Borsa tarafında yabancı desteği olmadığı için banka zayıf, sanayi ise büyük şirketlerden destek alıyor. Kur tarafında TL, Kasım sonrası kazancını sildi, Türkiye CDS 5 Yıllık USD de aynı şekilde. Önceki hafta döviz mevduatlarında sınırlı bir hareket oldu, ancak geçen haftanın rakamları Perşembe günü açıklanacak. Burada asıl önemli nokta son haftada mevduatlarda azalmanın olması ters para ikamesinin başlangıcı bir yana son oynaklığın karı olarak görülmeli. Yabancı yatırımcının hisseden çıkışının da artması bekleniyor. Tüm bu gelişmeler TL varlıklardan uzaklaşmanın yansımalarıdır. Nedeni de sonucu belli olan hareketler bunlar
Kurdaki değişime baktığımızda;
Geçen hafta 7,87 üzeri kalıcılıkla 8,05 Cuma günü aşıldı ve bugün de 8,17’ye hareket gördük. 8,35’i ilk direnç olarak izliyoruz ve sonrasını ise yeni seviye olasılığı açısından canlı görüyoruz.

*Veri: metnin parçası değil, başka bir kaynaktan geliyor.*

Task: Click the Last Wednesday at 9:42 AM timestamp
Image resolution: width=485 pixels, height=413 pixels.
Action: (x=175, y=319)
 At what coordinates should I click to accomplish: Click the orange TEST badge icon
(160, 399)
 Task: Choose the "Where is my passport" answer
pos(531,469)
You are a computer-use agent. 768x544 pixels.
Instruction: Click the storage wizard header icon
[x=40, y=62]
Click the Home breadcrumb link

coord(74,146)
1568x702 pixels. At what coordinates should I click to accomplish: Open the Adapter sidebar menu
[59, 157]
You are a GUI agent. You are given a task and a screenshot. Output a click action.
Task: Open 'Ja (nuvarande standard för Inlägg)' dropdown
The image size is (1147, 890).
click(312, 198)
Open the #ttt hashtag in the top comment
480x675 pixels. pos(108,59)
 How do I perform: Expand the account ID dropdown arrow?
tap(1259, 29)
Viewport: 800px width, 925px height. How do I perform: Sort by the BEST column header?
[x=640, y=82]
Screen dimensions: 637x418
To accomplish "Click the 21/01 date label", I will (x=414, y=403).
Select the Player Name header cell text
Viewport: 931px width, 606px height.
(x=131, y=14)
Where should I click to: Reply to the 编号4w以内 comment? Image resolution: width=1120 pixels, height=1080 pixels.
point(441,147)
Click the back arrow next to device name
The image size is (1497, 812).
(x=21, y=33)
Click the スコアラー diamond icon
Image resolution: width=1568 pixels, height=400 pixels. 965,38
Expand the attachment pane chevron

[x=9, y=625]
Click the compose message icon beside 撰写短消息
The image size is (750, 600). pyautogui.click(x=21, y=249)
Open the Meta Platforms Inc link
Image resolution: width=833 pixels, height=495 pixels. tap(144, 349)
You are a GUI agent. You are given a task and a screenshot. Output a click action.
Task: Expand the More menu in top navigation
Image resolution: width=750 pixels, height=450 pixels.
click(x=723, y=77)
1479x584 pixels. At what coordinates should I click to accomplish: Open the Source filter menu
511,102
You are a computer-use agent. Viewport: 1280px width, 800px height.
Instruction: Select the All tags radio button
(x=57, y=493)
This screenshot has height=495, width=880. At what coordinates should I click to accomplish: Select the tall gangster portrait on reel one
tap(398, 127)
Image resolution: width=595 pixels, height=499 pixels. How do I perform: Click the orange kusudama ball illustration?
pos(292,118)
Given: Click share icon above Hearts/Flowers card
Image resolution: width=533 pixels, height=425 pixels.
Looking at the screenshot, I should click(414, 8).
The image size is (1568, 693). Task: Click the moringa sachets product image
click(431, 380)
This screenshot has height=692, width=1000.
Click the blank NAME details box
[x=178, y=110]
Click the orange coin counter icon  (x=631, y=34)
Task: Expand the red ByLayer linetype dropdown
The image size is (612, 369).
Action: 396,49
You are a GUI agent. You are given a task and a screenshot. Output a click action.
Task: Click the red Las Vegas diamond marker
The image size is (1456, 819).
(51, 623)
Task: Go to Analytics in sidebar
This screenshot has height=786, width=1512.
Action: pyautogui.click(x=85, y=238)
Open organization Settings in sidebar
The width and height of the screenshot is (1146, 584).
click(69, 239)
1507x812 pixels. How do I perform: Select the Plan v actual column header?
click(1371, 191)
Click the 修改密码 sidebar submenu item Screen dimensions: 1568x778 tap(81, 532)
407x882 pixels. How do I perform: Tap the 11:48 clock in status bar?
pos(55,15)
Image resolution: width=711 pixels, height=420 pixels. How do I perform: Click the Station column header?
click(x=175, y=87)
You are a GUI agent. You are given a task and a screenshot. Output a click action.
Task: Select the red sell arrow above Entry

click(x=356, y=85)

Doların küresel piyasalarda canlanması ve gelişen ülke paralarındaki düşüş bir yana TL’deki kaybın etkisiyle kurdaki yükseliş bu denli fazla. Dolayısıyla kuru yükselten gelişmelere dair iyi haber gelirse geri çekilmeler görebiliriz. 7,70’i de bu noktada en yakın destek olarak izliyoruz.